D. Expansion of Inwood Standard to “Non-Product” Cases: The “Direct Control and Monitoring” Test: 2. Internet Activity: (e) Online Marketplace Websites

The online marketplace eBay successfully defended against a claim for contributory liability in Tiffany v. eBay, 576 F.Supp.2d 463, 507 (S.D.N.Y 2008), affirmed in part and remanded in part, 600 F.3d 93 (2d Cir. 2010), cert denied, 131 S.Ct. 647 (2010). In that case, the court held that the plaintiff trademark holders should bear the burden of policing their own trademarks in the online marketplace website, where the website owner, upon notice, had taken appropriate steps to remove potentially infringing listings. Tiffany, supra at 470 and see discussion supra.

In Tiffany, Tiffany, the luxury jeweler, sued eBay, asserting contributory liability for trademark infringement arising out of the sale of counterfeit Tiffany silver jewelry on its website. Tiffany, supra at 469. Tiffany alleged that hundreds of thousands of counterfeit silver jewelry items had been offered for sale on eBay’s website, and that eBay “facilitated and allowed these items to be sold” there. Id.

Among the issues before the Tiffany court was whether to extend the Inwood test to eBay, a defendant who was not a manufacturer or distributor of a product. Tiffany, supra at  503-507. (Note that on appeal, the Second Circuit refrained from deciding the question because eBay there dropped its argument that it should not be subject to Inwood. 600 F.3d at 105-106.) Drawing on Hard Rock Café and Fonovisa, as well as other Southern District cases that applied the Inwood test to venues that provide a service, the court concluded that Inwood should be applied beyond the “product” context in this case as well. See Tiffany, supra at 503 – 506 and cases cited therein. In doing so, it expressly adopted the Ninth Circuit’s reasoning in Lockheed Martin, supra. Tiffany, supra at 506-507.  Following Lockheed Martin, the court stated that it would “look to the extent of the control exercised by eBay over its sellers’ means of infringement.” Tiffany, supra at 506.  See also Sellify v. Amazon, 2010 WL 4455830 *4 (S.D.N.Y.), where, citing the Second Circuit in Tiffany and the Ninth Circuit in Lockheed, the court extended Inwood to the defendant online sales company Amazon, but declined to find contributory liability because there was no evidence that Amazon had particularized knowledge of or direct control over disparaging online advertisements posted by one its Associates and linking to it website.

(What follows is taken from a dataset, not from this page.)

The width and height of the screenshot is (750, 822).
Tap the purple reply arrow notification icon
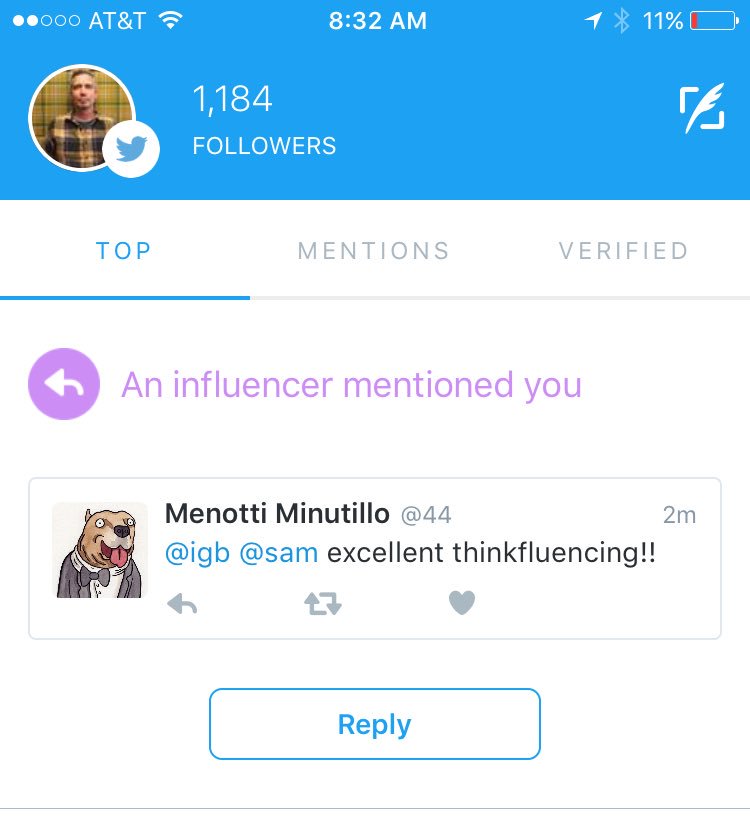(64, 384)
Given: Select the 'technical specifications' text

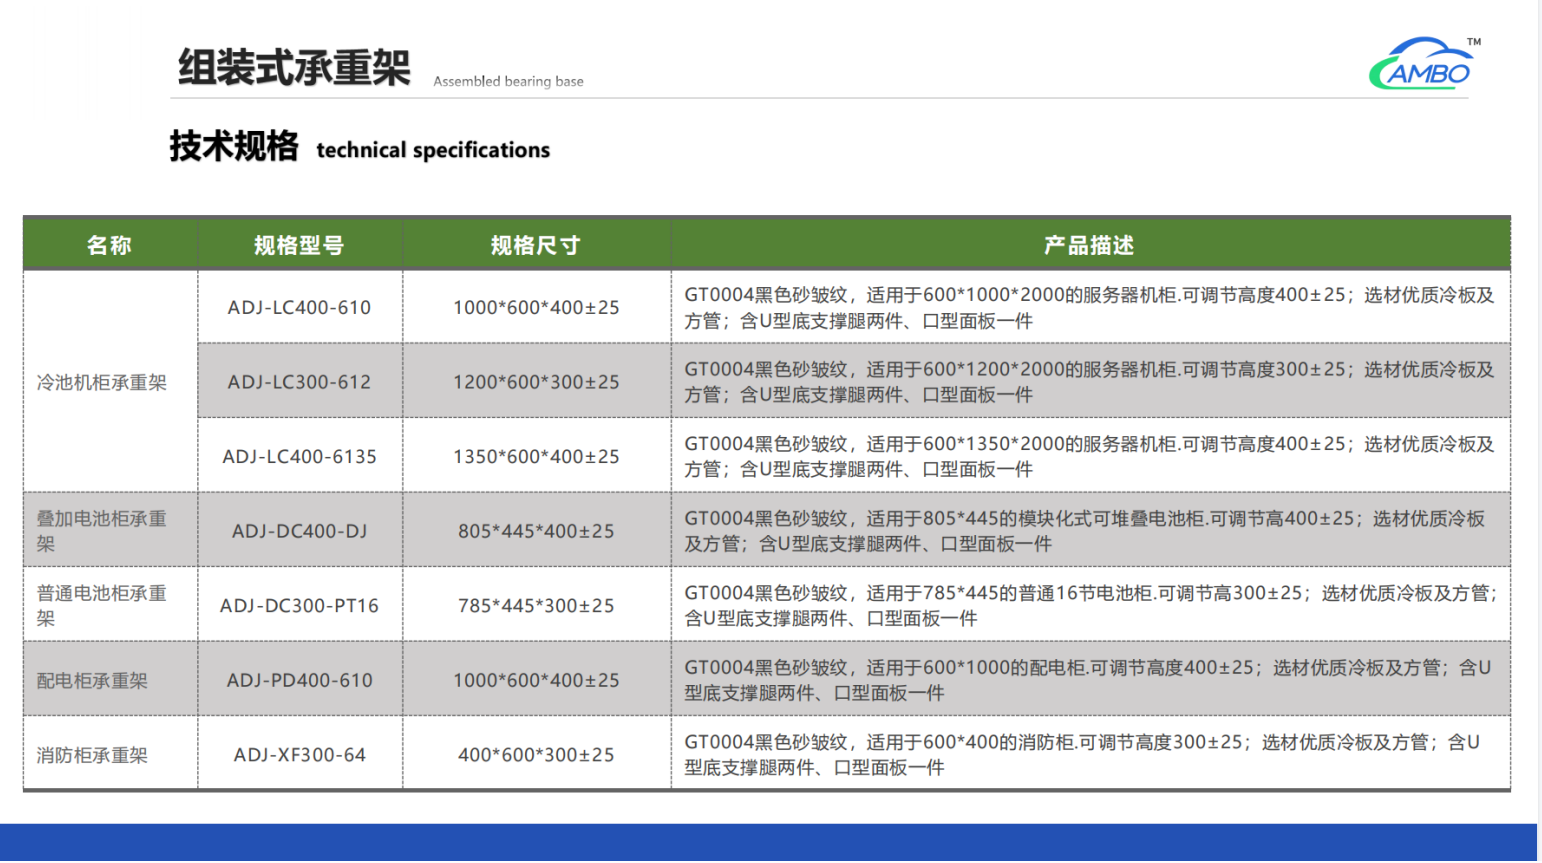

eBay argued that it lacked the requisite control because it was “more like an online classified ads service than an online flea market.” Tiffany, supra at 506. It pointed out that  it never took physical possession of the items sold on its website and therefore could not inspect or authenticate those items. Id.

The court disagreed, acknowledging that while eBay did not itself sell or possess the items on its website, it nevertheless retained significant control over the transactions on its website. Tiffany, supra at 506. Moreover, the premise for eBay’s liability was the same as that for the flea market operator in Fonovisa  who “was supplying the necessary marketplace for the sale of counterfeit goods in substantial quantities,” Tiffany, supra, at 504, citing Fonovisa. Similarly, the Tiffany court noted “[b]y providing the software to set up the listings and store listing information on its servers, eBay supplie[d] the necessary marketplace for the sale of counterfeit goods.” Tiffany, supra at 506. Indeed, the court found further “eBay [took] an active role in supplying customers – namely, registered buyers – to registered sellers, and actively facilitate[d] transactions between them. Id.

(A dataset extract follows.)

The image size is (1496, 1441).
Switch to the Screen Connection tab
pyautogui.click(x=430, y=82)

The court found that eBay exercised significant control in other ways as well: It actively promoted the sale of Tiffany jewelry items through its advertising; it worked directly with its sellers to help them grow their jewelry businesses, and finally it maintained significant control over the listings on its website, the court noted. Tiffany, supra at 506.  eBay’s argument that it should be treated like an online ad service was further undercut by the existence on its website of such a service, maintained “separate and apart” from its other listings. Tiffany, supra at 507.

The Tiffany court therefore concluded that eBay should be treated the same way as the flea markets in Hard Rock Café and Fonovisa, and was subject to the Inwood standard for contributory liability. Tiffany, supra at 507. Ultimately, however, eBay was not held contributorily liable for the sale of counterfeit Tiffany jewelry on its website, as the court determined that Tiffany must bear responsibility for policing its own trademarks there, as discussed in detail in Sections II.B.3.(a) and II.B.3. (c).

On appeal, eBay dropped its argument that it was not subject to Inwood, and the Second Circuit therefore “assume[d] without deciding that Inwood’s test for contributory trademark infringement govern[ed].” 600 F.3d at 105-106.  The Second Circuit’s decision upholding the district court is discussed in more detail in Sections II.B.3. (a)  and II.B. 3. (c).